'''

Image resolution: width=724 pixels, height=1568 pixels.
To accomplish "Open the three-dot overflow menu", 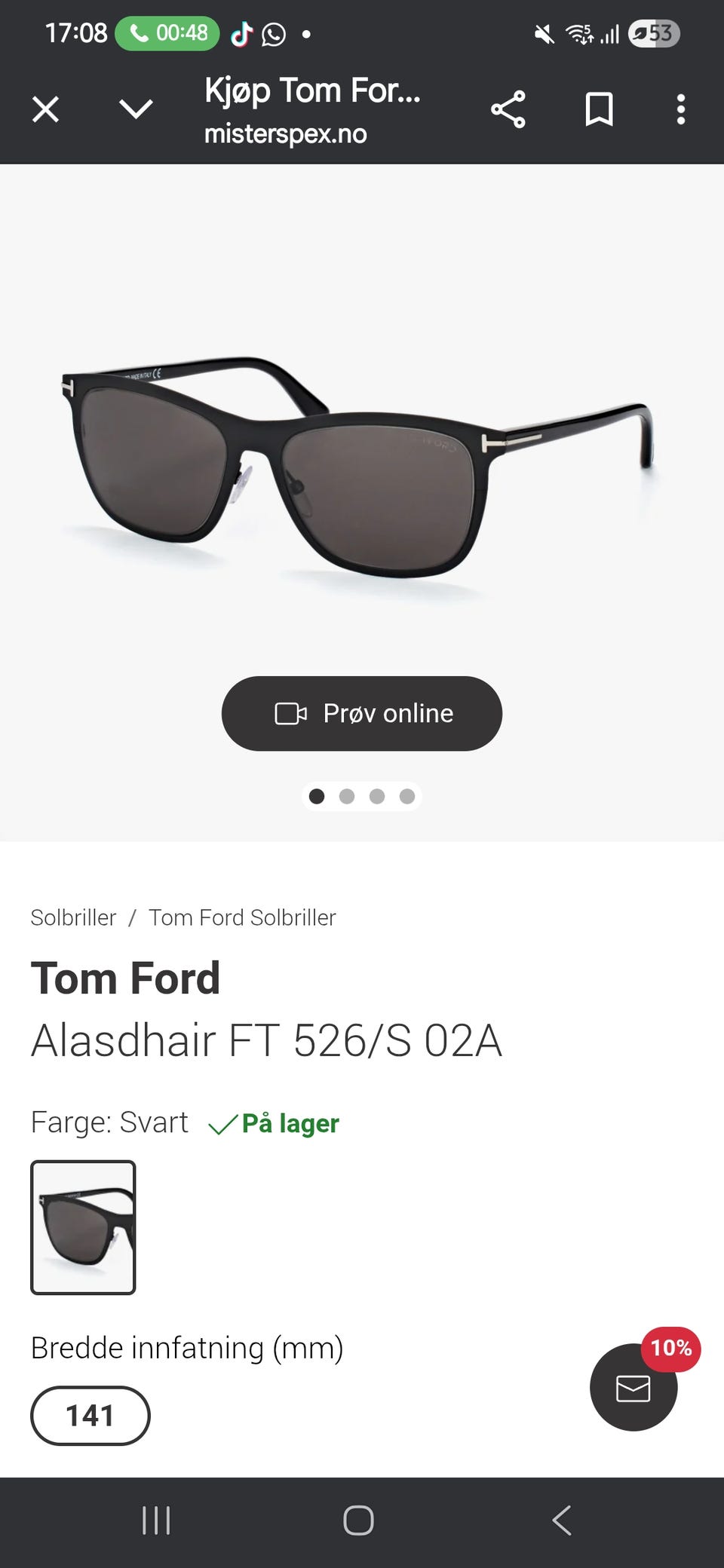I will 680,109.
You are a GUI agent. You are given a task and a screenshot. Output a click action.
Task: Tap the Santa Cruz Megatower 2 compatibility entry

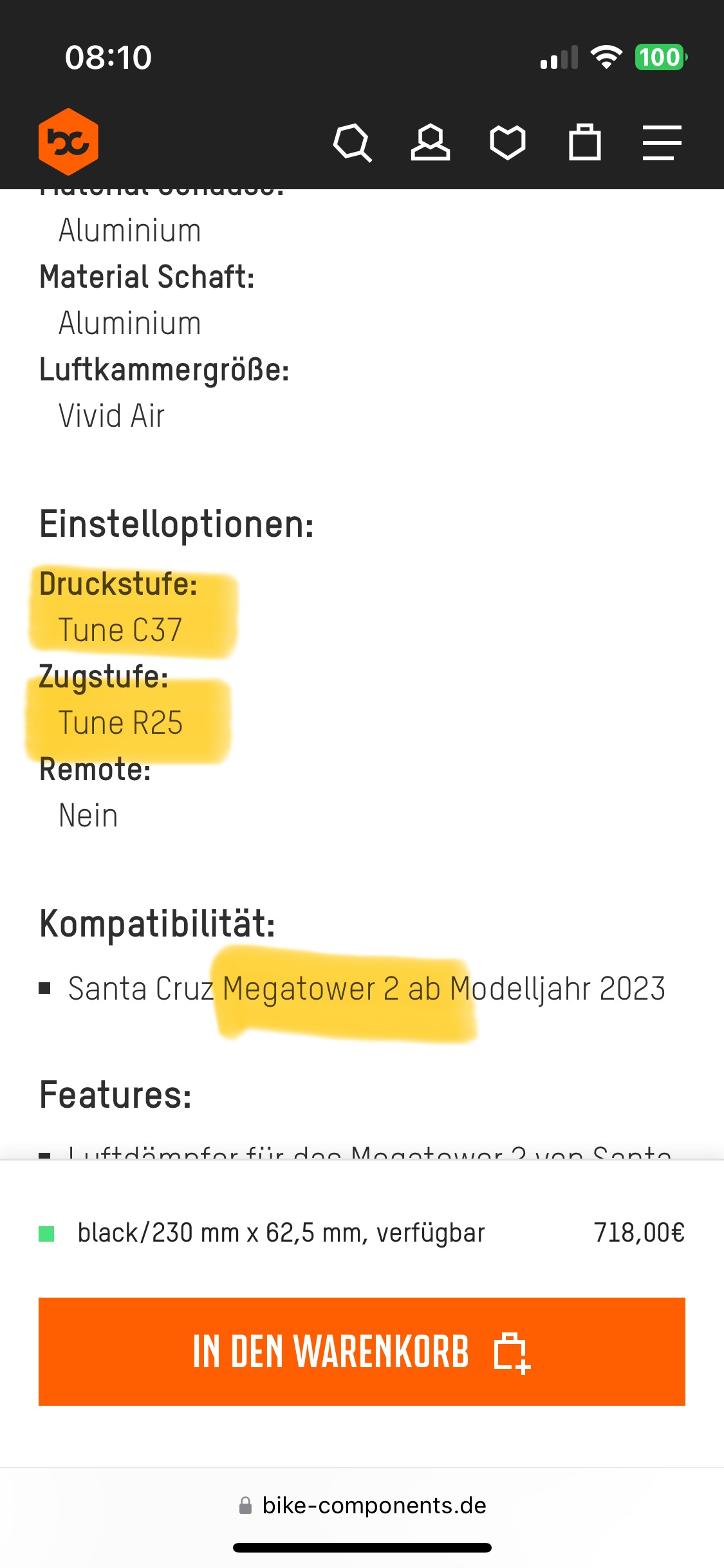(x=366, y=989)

'''

Problem requirements: Once the line containing "Task: Tap the" has been found, write out exactly that line and each one after it through the end of the data, leaving out every picture.

Output of the exercise:
Task: Tap the Santa Cruz Megatower 2 compatibility entry

(x=366, y=989)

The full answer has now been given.